Abstract
Introduction
The ALBI score is acknowledged as the gold standard for the assessment of liver function in patients with hepatocellular carcinoma (HCC). Unlike the Child-Pugh score, the ALBI score uses only objective parameters, albumin (Alb) and total bilirubin (T.Bil), enabling a better evaluation. However, the complex calculation of the ALBI score limits its applicability. Therefore, we developed a simplified ALBI score, based on data from a large-scale HCC database. We used the data of 5,249 naïve HCC cases registered in eight collaborating hospitals.
Methods
We developed a new score, the EZ (Easy)-ALBI score, based on regression coefficients of Alb and T.Bil for survival risk in a multivariate Cox proportional hazard model. We also developed the EZ-ALBI grade and EZ-ALBI-T grade as alternative options for the ALBI grade and ALBI-T grade and evaluated their stratifying ability.
Results
The equation used to calculate the EZ-ALBI score was simple {[T.Bil (mg/dL)] − [9 × Alb (g/dL)]}; this value highly correlated with the ALBI score (correlation coefficient, 0.981; p < 0.0001). The correlation was preserved across different Barcelona clinic liver cancer grade scores (regression coefficient, 0.93–0.98) and across different hospitals (regression coefficient, 0.98–0.99), indicating good generalizability. Although a good agreement was observed between ALBI and EZ-ALBI, discrepancies were observed in patients with poor liver function (T.Bil, ≥3 mg/dL; regression coefficient, 0.877). The stratifying ability of EZ-ALBI grade and EZ-ALBI-T grade were good and their Akaike's information criterion values (35,897 and 34,812, respectively) were comparable with those of ALBI grade and ALBI-T grade (35,914 and 34,816, respectively).
Conclusions
The EZ-ALBI score, EZ-ALBI grade, and EZ-ALBI-T grade are useful, simple scores, which might replace the conventional ALBI score in the future.
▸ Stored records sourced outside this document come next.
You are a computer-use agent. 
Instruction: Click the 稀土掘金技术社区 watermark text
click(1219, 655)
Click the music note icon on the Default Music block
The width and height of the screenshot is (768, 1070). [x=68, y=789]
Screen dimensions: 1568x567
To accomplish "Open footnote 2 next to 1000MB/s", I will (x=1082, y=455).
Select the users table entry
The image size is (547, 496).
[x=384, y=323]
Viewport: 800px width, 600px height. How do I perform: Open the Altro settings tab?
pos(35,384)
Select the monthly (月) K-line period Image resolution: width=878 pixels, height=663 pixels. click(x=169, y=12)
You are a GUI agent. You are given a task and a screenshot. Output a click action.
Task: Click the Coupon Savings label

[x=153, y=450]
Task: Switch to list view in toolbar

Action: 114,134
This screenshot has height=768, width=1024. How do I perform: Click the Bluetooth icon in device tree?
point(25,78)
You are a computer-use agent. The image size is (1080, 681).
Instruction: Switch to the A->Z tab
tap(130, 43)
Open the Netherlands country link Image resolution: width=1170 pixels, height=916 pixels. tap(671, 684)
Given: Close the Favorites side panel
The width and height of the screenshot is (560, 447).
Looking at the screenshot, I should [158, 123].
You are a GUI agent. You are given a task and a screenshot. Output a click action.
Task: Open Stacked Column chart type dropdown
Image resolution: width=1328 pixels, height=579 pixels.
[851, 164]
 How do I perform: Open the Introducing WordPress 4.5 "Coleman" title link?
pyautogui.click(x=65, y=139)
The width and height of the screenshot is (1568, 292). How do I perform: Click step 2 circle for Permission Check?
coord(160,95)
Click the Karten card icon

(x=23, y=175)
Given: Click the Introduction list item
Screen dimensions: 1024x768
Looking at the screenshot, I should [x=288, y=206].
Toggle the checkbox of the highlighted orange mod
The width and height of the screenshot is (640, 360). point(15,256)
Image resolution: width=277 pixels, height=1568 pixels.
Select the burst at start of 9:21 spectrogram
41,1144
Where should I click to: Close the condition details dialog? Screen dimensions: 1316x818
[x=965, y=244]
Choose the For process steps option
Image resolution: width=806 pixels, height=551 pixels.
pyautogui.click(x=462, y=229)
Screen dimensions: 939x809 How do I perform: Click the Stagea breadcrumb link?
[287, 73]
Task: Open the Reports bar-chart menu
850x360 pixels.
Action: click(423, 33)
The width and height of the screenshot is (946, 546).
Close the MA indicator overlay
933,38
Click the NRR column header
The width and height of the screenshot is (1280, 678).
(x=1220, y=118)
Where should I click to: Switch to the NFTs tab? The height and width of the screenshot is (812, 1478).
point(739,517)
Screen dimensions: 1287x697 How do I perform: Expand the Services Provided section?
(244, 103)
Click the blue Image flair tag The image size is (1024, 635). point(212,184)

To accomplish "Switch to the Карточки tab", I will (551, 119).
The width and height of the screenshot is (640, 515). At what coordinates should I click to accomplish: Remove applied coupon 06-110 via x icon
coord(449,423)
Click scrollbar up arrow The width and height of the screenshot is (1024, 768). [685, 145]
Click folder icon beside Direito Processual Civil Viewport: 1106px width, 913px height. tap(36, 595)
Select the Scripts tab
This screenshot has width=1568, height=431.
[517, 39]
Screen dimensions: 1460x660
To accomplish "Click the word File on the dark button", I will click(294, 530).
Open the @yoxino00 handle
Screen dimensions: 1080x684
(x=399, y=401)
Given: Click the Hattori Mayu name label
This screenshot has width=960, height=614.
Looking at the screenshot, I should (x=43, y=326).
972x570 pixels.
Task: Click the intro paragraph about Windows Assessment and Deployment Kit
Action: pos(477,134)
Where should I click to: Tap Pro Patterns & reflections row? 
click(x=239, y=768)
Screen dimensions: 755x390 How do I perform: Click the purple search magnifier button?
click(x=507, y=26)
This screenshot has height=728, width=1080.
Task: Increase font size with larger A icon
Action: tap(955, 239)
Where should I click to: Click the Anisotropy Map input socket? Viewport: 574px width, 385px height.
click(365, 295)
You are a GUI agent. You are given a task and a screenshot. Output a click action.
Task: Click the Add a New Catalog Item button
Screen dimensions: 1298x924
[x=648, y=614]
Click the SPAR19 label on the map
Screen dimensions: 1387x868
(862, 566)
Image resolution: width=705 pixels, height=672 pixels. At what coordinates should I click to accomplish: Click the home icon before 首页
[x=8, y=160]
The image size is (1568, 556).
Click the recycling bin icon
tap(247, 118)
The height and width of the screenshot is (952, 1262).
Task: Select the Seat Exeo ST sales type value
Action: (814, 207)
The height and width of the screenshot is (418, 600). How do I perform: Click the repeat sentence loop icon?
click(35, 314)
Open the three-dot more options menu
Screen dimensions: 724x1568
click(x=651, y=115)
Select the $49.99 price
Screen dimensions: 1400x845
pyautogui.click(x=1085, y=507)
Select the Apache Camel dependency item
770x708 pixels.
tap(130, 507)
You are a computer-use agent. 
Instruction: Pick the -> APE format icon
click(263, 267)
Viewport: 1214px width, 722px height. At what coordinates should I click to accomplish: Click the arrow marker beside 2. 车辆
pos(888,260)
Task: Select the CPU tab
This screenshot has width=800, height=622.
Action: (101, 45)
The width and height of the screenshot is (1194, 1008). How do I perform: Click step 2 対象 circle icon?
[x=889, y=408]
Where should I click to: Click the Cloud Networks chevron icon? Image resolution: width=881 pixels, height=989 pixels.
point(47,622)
Keywords: ALBI score, Child-Pugh score, Prognostic prediction
Introduction
Liver function largely reflects the prognosis of liver disease. The Child-Turcotte classification published in 1964 as a prognostic criterion for liver cirrhosis was modified by Pugh et al. [4] in 1973 and introduced as the Child-Pugh score, comprising 5 prognostic factors (prothrombin, albumin [Alb], total bilirubin [T.Bil], ascites, and encephalopathy) [1, 2, 3, 4]. At that time, the Child-Pugh score was used exclusively to estimate short-term prognosis after treatment, such as transabdominal esophageal varicose transection or sclerotherapy. Until now, the Child-Pugh score has been used as the gold standard to assess the liver function of patients with cirrhosis. Even the prognosis of hepatocellular carcinoma (HCC) depends not only on tumor factors but also on liver function [5, 6, 7, 8]. Especially in patients receiving surgical resection, the prognosis is significantly influenced by the background liver function [8]. In patients receiving lenvatinib, which is the most useful molecular-targeted agent currently available, patient prognosis is largely determined by the background liver function [9, 10]. The Japan Integrated Staging (JIS) score, which combines the Child-Pugh classification with tumor factors, is usually used for long-term prognostic prediction in HCC patients [11, 12]. However, in recent years, the ALBI score using only Alb and T.Bil has attracted attention [13]. The prognostic prediction ability of ALBI-T, which combines ALBI grade and tumor factors, reportedly outperforms that of the JIS score [14, 15, 16, 17, 18, 19, 20, 21, 22]. In addition, the applicability of the modified ALBI (mALBI) score, which includes subdivided ALBI scores, has also been evaluated [23]. However, since the ALBI score and mALBI score require complex calculations, they have failed to prove readily applicable to clinical practice. Using a large HCC database, we here aimed to develop a simplified score based on Alb and T.Bil, the variables used in the ALBI score.
Materials and Methods
Patients
This study was based on 5,249 HCC cases registered in multiple collaborating hospitals (Asahi General Hospital, Ehime Prefectural Central Hospital, Kagawa prefectural Hospital, Ogaki Municipal Hospital, Otakanomori Hospital, Okayama City Hospital, Saiseikai Niigata Hospital, and Teine Keijinkai Hospital) from 2004 to 2018. Inclusion criterion was all HCC patients who were admitted to the hospitals and diagnosed as HCC. Exclusion criteria were (1) HCC diagnosed before January 2004, (2) cases with missing data (Fig. 1). The diagnosis of HCC was established using imaging modalities, including computed tomography, MRI, and angiography. The diagnostic criteria for HCC were based on previous reports on hyperattenuation in the arterial phase or hypoattenuation in the portal phase as determined by dynamic computed tomography or MRI with tumor staining on angiography [24]. In cases with atypical findings, the diagnosis was confirmed pathologically, using tissue obtained from a fine-needle tumor biopsy. Tumor, node, and metastasis staging for HCC was determined based on the 6th edition of “The General Rules for the Clinical and Pathological Study of Primary Liver Cancer” developed by the Liver Cancer Study Group of Japan (LCSGJ) [25]. Albumin was measured using the modified bromocresol purple method in most of the cases.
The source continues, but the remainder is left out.